Population screening must consider more than just test accuracy, but should take test uptake and the demand on resources into account. Accordingly, screening results must be reported in terms of identification of subjects with advanced neoplasia per 1,000 invited and in numbers needed to scope. A very accurate test by definition has no effect on cancer incidence and mortality in a population if not widely applied. Similarly, limitations in endoscopy capacity preclude the use of colonoscopy for primary screening. For these reasons, many countries prefer a two-step approach in population screening, first using a non-invasive screening test to select a subgroup of screenees who are at high risk of cancer for subsequent colonoscopy. Typically, a faecal occult blood test is this primary screen, either using gFOBTs or FITs. FITs are now more widely used than gFOBTs because of easier handling, resulting on average in approximately 10% higher uptake, higher sensitivity for advanced neoplasia and automated analysis. Indeed, quantitative FITs offer the additional advantage that their cut-off points can be adjusted to match colonoscopy capacity. For an optimal impact on the population level, adequate quality assurance is needed over the full range of the screening programme, as is organized active call-recall screening.

Management

Surgery
Surgery is the mainstay curative treatment for patients with non-metastasized colorectal cancer. However, outcome is strongly related to the quality of surgery, the quality of preoperative staging and treatment selection. The dissection should ideally follow the embryological anatomical planes to ensure that the tumour and its principle zone of lymphatic spread are removed. Special attention should be given to the circumferential surgical resection margins. In more-advanced cases of rectal cancer, neoadjuvant treatment (for example, preoperative chemotherapy for T4 colon cancer, and chemoradiotherapy or radiotherapy for locally advanced cancer) can reduce tumour load and even tumour stage, and might be necessary to optimize the chances for a successful resection. Thus, a multidisciplinary approach before beginning treatment, based on adequate staging information, is mandatory.

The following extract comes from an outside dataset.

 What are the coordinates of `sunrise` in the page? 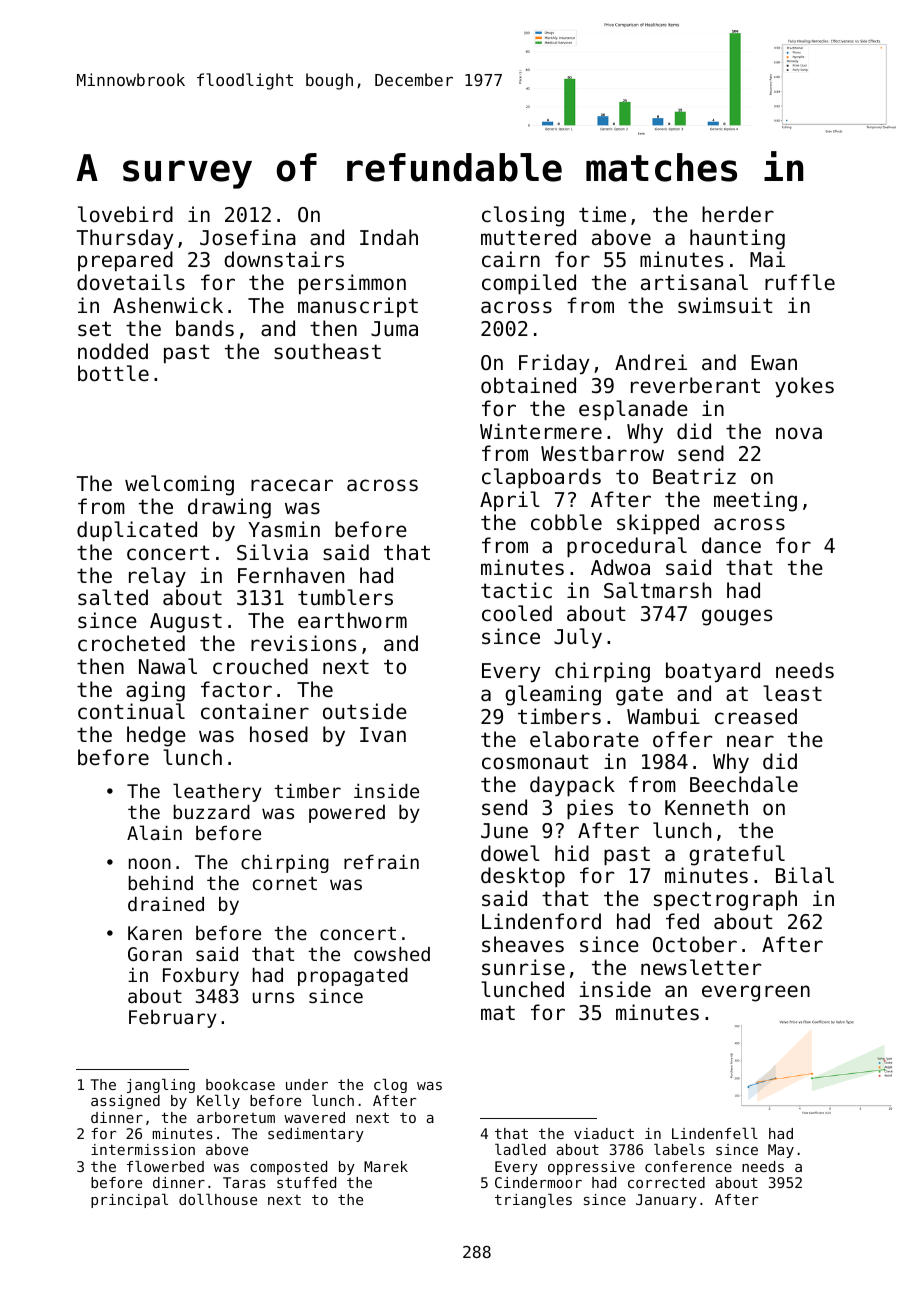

Colon surgery. Laparoscopic resection of colorectal cancer has been shown to be as safe as open surgery. As with any surgical procedure, the team needs to be skilled in laparoscopic colorectal surgery and adequately select patients. Contraindications for laparoscopic approach are obesity, previous abdominal surgeries and advanced-stage disease. If, during the laparoscopic procedure, conversion to open surgery is necessary, the earlier this is done the better the outcomes.
Quality assurance. The resected tumour specimen can be used to judge the quality of surgery; if the margin around the specimen is free of cancer cells in both colon and rectal cancer, the surgery is considered high quality. The removal and assessment of the lymph nodes is another guide for determining whether the mesocolic or mesorectal resection is adequate. Internationally, removal of 12 lymph nodes is viewed as the cut-off value needed to provide adequate histopathological staging; the lymph nodes can also be used to prognosticate patients. However, the role of procedures to remove the sentinel node (the first lymph node or group of nodes draining the cancer) in colorectal cancer is still unclear.